The amazing capacity of embryonic stem cells11 to give rise to virtually any type of tissue has intensified the search for a similar cell lineage in adults. However, these adult stem cells have the complex tasks of taking up residence in just the right place in order to gain the necessary shape, and of assuming paracrine functions, and then must perform their multiple functions in a complex variety of different cellular environments. Due to the remarkable plasticity of stem cells, one can imagine the exciting possibility of a universal stem cell that can circulate throughout the body and reside wherever needed to promote regeneration of local tissue.
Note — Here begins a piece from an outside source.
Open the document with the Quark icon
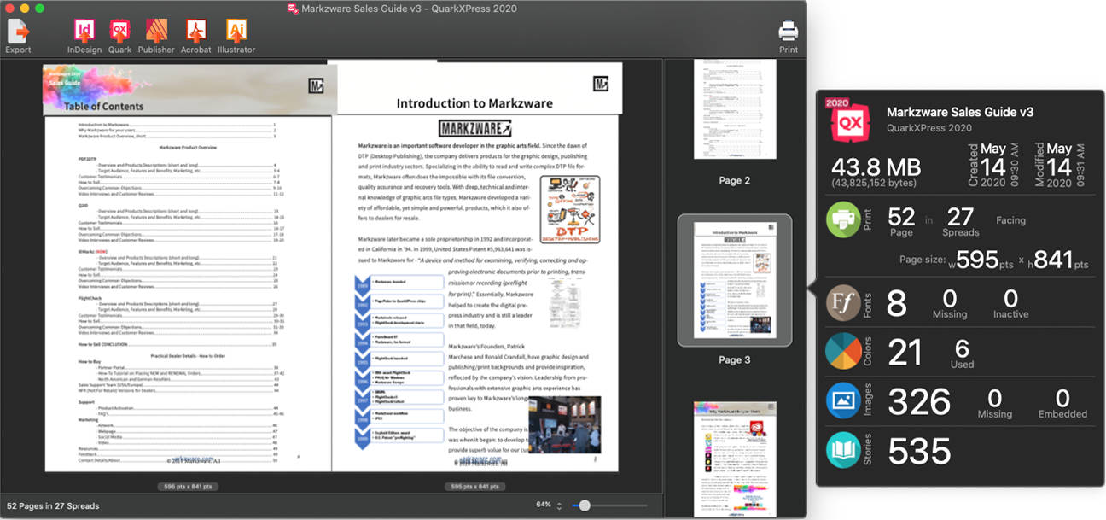 [x=119, y=30]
However, the major challenge is retention of these cells after implantation via intracoronary, intramyocardial, and retrograde coronary sinus approach. Since a significant percent of stem cells leave the heart soon after administration,36 the clinical ramifications may be significant. These stem cells have multiple functions and can be proangiogenic and proparacrine, thereby elaborating potentially detrimental substances in nontarget organs.
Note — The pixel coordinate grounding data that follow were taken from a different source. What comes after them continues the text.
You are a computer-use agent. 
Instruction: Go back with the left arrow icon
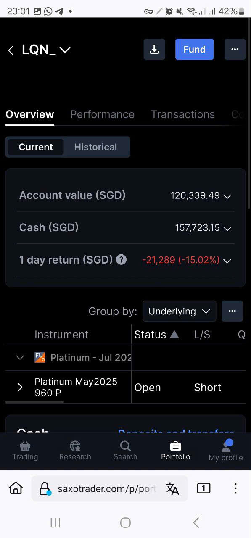11,50
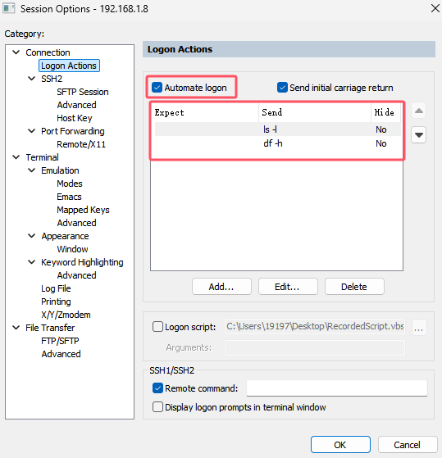Click the Add... button

(x=221, y=287)
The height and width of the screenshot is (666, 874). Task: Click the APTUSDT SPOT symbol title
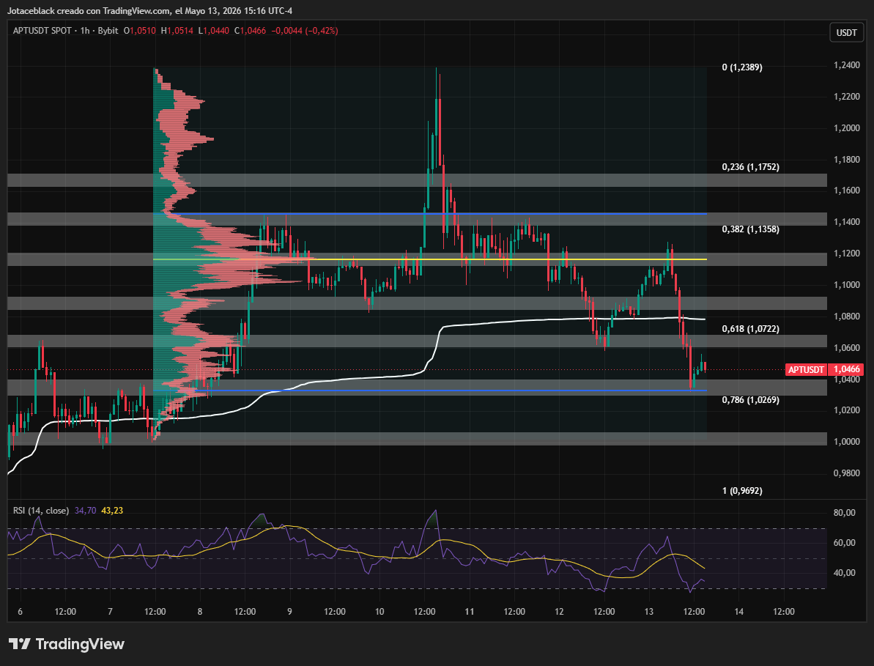(x=42, y=31)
Perhaps the major hurdles to the clinical application of research in regard to adult stem cells are the small number of cells that can be isolated from any adult tissue with successful propagation of multipotent adult stem cells64 and the development of perfect “cocktails” for optimizing the proliferation of adult stem cells.65 This implies that expansion of adult stem cells in culture may be the answer, although one must keep in mind that extensive cultures of human adult cells may suddenly change their intrinsic properties in vivo, rendering them unfit for restoring injured or diseased tissue in patients.
Obviously, stem cell therapy will have a wide spectrum of clinical applications in cardiovascular medicine. This treatment may even have a role in reversing the aging process, which is a natural phenomenon. With the aging process, there is a decline in stem cell number and viability. Moreover, aging and disease are interlinked. Therefore, stem cells may provide a treasure trove of renewable life, and a “fountain of youth.”
Footnotes
Disclosure
The authors report no conflicts of interest in this work.